(WTVM) - This week, we are celebrating the 50th anniversary of the first Moon landing. It was – and still is – an amazing feat of human intelligence, bravery and dedication.
One of the first things astronauts Neil Armstrong and Buzz Aldrin did after they landed was to plant an American flag in the moon dust.
With the recent flaps over the flag, I thought it might be useful to stop and think about some of the things our flag stands for and what it doesn’t.
The flag was never designed to be a partisan political symbol, even if some people try to make it one.
The dispute over a flag appearing on a new pair of Nike shoes and other polarizing opinions when it comes to honoring the flag, makes the flag into something it’s not.

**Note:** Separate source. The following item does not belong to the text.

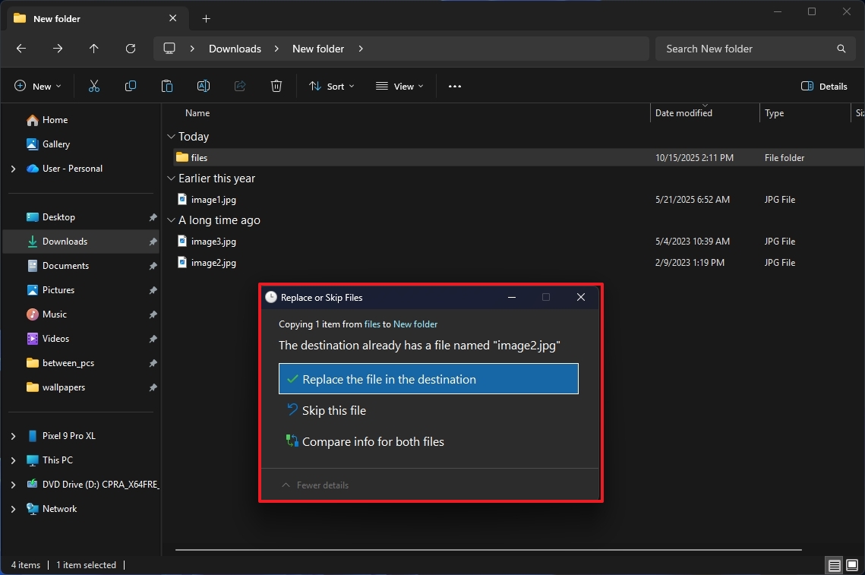Click the Delete icon in the toolbar

tap(276, 86)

The flag was designed to stand for the people of America and the best of our ideals, not any specific political party or its ideology.
When the astronauts unveiled the flag on the moon in 1969, they also read a plaque to be left behind. It said, “Here men from the Planet Earth first set foot on the moon. We came in peace for all mankind”.
Yes, the flag symbolized America, but it also stood for America’s best efforts and all the people who worked to make the historic moon shot a success.
Our flag is carried into battle and displayed on public buildings because the flag belongs to all of us.
The flag should symbolize our individual dreams and the possibilities we have as Americans.
We all learn in school that the flag’s stripes stand for the 13 original colonies and the stars stand for our 50 states.
In 1782, the meaning of the flag’s colors was described this way: The red stands for hardiness and valor. The white stands for innocence and purity. The blue symbolizes vigilance, perseverance and justice.
The flag is simply a symbol of us, of all Americans.
Is America perfect? No. We can always do better. But the flag stands for the best model of democracy invented so far.
It’s symbolic of the patriotism and sacrifice made by the Americans who fought and died protecting our God-given liberty and personal freedom.
Most of the rest of the world sees our flag as a promise of a better life because it symbolizes the free will and self-government we enjoy, that is envied by the rest of the world.
These are just some of the reasons our flag should be celebrated or a least, respected, and never cursed.